O desumano arroubo do “agora”

Por Renato Moura

Tenho visto e ouvido sublimar o “agora” e riscar o “ontem” e o “amanhã”. Todos são apenas advérbios, mas estou firmemente convencido que aquilo que cada um representa – na vida das pessoas, das comunidades, das instituições, das empresas – possa ser exaltado com absoluto desprezo por qualquer dos outros.

Não encontro uma boa justificação para que um ser humano, naquilo em que interfira, opte e aja agora desprezando tudo aquilo que viveu e aprendeu no passado, ou sem ponderar e avaliar a sua actuação relativamente ao futuro.

A capacidade humana de recordar e de raciocinar sobre o passado, seja no que teve de bom ou de mau, dá experiência e crescimento para melhorar o presente e preparar, até onde isso é possível, o futuro. Não devemos fazer do passado irrepetível uma depressão presente, nem do futuro imprevisível uma ansiedade paralisadora.

Parece indiscutível que temos de gerir da melhor forma o presente, durante o qual os “agora” se sucedem a velocidade estonteante, pois que é o tempo em que podemos fazer escolhas, desejavelmente serenas, desprezando as falsas urgências e as prioridades injustificáveis; mas só o podemos fazer face aos limites das consequências do ontem e tomando em mão as ferramentas então adquiridas. A crença em que o amanhã virá, é que impede o torpor e por isso todas as opções devem ser suficientemente conscientes para organizar, na medida em que dependa de nós, o futuro.

Deus dotou o ser humano de consciência, de inteligência, de capacidade para pensar e inspirou-lhe o sentido da perfeição que deve buscar. É por isso que o homem, ao intervir no agora, não consegue evitar a consciência que tem do ontem e por isso sabe que amanhã lidará com quanto resultar do seu agora.

Chega a parecer que aos animais só importa o agora. Mas até a esses o Criador dotou com capacidade para aprenderem com as experiências do ontem (como acontece no aperfeiçoamento das caçadas), ou providência para o amanhã (escondendo alimento em excesso).

No limite, o agora pode ser desfrutar sem limites, puro materialismo!
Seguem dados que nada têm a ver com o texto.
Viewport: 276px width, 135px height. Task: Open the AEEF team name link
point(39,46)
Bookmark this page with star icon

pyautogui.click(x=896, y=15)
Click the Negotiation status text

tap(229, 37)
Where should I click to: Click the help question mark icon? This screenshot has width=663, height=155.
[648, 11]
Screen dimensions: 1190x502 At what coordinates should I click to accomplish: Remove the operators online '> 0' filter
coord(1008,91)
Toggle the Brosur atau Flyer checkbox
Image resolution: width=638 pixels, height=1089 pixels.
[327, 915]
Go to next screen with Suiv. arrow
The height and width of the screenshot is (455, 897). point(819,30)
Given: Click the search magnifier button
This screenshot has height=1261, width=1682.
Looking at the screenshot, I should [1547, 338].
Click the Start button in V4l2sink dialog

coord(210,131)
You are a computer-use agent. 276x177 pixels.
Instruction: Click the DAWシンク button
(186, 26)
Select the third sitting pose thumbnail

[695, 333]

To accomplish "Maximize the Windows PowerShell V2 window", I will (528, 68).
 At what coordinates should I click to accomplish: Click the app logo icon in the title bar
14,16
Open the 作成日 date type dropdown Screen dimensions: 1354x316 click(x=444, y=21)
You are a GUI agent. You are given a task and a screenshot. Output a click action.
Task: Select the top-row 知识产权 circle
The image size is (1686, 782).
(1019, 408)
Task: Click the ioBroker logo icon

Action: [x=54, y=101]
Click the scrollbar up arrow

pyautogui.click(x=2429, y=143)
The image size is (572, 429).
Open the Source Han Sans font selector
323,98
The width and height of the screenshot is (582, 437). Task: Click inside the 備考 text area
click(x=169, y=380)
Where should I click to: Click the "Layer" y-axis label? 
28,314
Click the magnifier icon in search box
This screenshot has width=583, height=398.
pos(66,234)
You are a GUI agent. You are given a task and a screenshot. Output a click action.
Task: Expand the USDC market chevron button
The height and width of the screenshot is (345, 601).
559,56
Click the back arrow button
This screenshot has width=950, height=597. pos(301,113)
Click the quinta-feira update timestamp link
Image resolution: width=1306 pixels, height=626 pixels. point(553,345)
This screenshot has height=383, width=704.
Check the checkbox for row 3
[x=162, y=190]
Exaltar o agora pode ter sentido, só e na medida em que, se quiser transmitir que o homem nunca poderá ficar absolutamente condicionado por um ontem, por pior que tenha sido, ou tolhido de medo e entravado por um amanhã com algumas condicionantes que não domina.

Parece-me inquestionável que nenhum humano amanhã poderá evitar confrontar-se com o agora e o ontem. Os crentes agem agora procurando aperfeiçoar-se do ontem e certos de que haverá um amanhã depois da vida terrena.